The left-wing webzine Slate came out for imprisoning White House adviser Stephen Miller for the southern border child separation policy.
“Like all men who commit crimes against humanity, he should be imprisoned by the society he wounded, forever prevented from spreading his pestilence and fear. In a just world, this reckoning would happen right on Jan. 21. It won’t. But one way or another, he will have to leave that building and its protection, and it’s a day that cannot come fast enough,” wrote Slate’s Lowen Liu.
Trump aides have pointed out that the “cages” to separate children from adults were first used by the Obama administration in 2014 and liberals did not complain then.
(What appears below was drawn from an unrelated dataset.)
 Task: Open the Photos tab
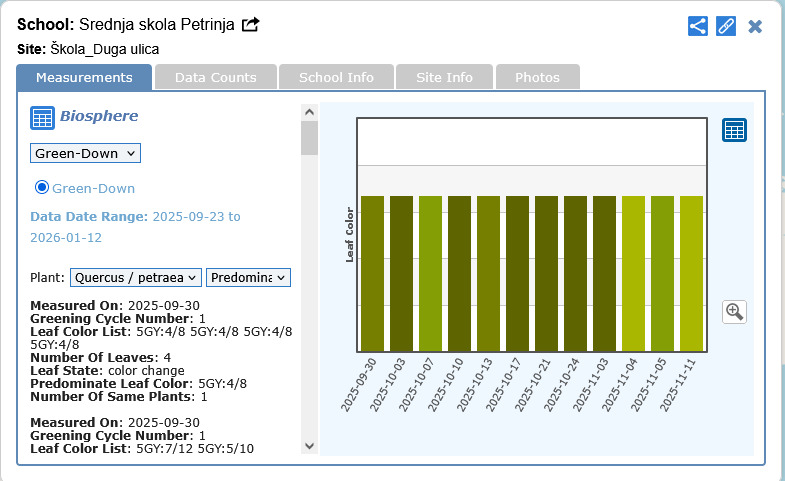(537, 77)
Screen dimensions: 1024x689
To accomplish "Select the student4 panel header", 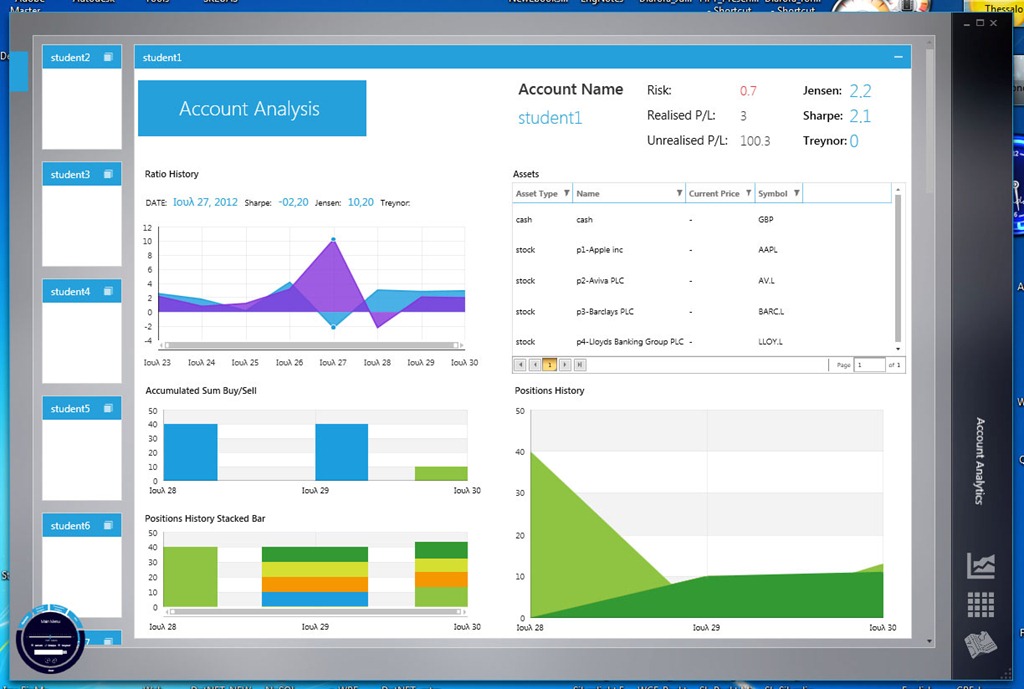I will point(82,291).

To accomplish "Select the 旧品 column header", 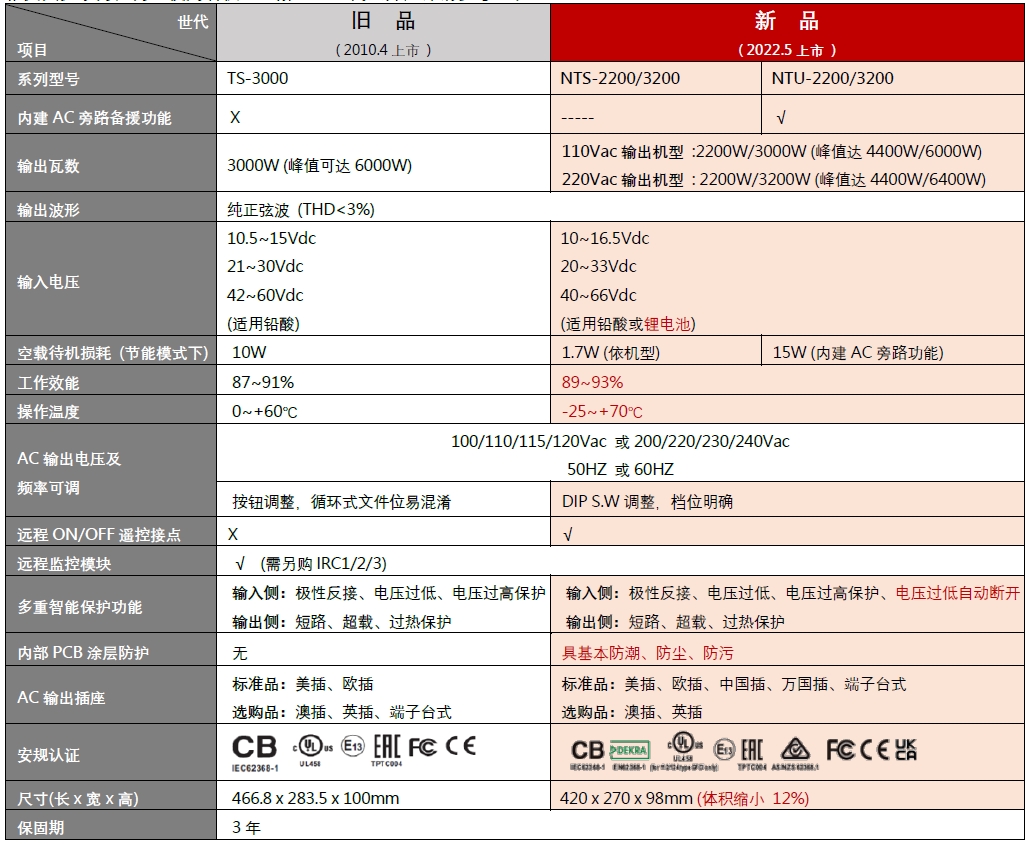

There are also questions about whether the adults were really the children’s parents or merely adults posing as that, at the behest of the smuggling cartels, in order to game the U.S. immigration and asylum systems.
On Sunday, Joe Lockhart, former White House press secretary under President Bill Clinton, also called for some type of retaliation and punishment for everyone around President Trump.
“This is not meant to be mean or vindictive,” he tweeted. “But the people around @realDonaldTrump who have enabled him to bring our democracy to the brink have to be held responsible for what they’ve done. They can’t be rewarded for what they’ve done.”
As a CNN anti-Trump pundit, Mr. Lockhart has claimed without evidence that Russia laundered money through the Trump organization. In August, Mr. Lockhart tweeted, “Did @realDonaldTrump have a stroke which he is hiding from the American public.”
The assertion in the form of a question touched off a flood of social media claims that Mr. Trump suffered mini-stokes. There is no evidence, and his doctor denied Mr. Lockhart’s insinuation.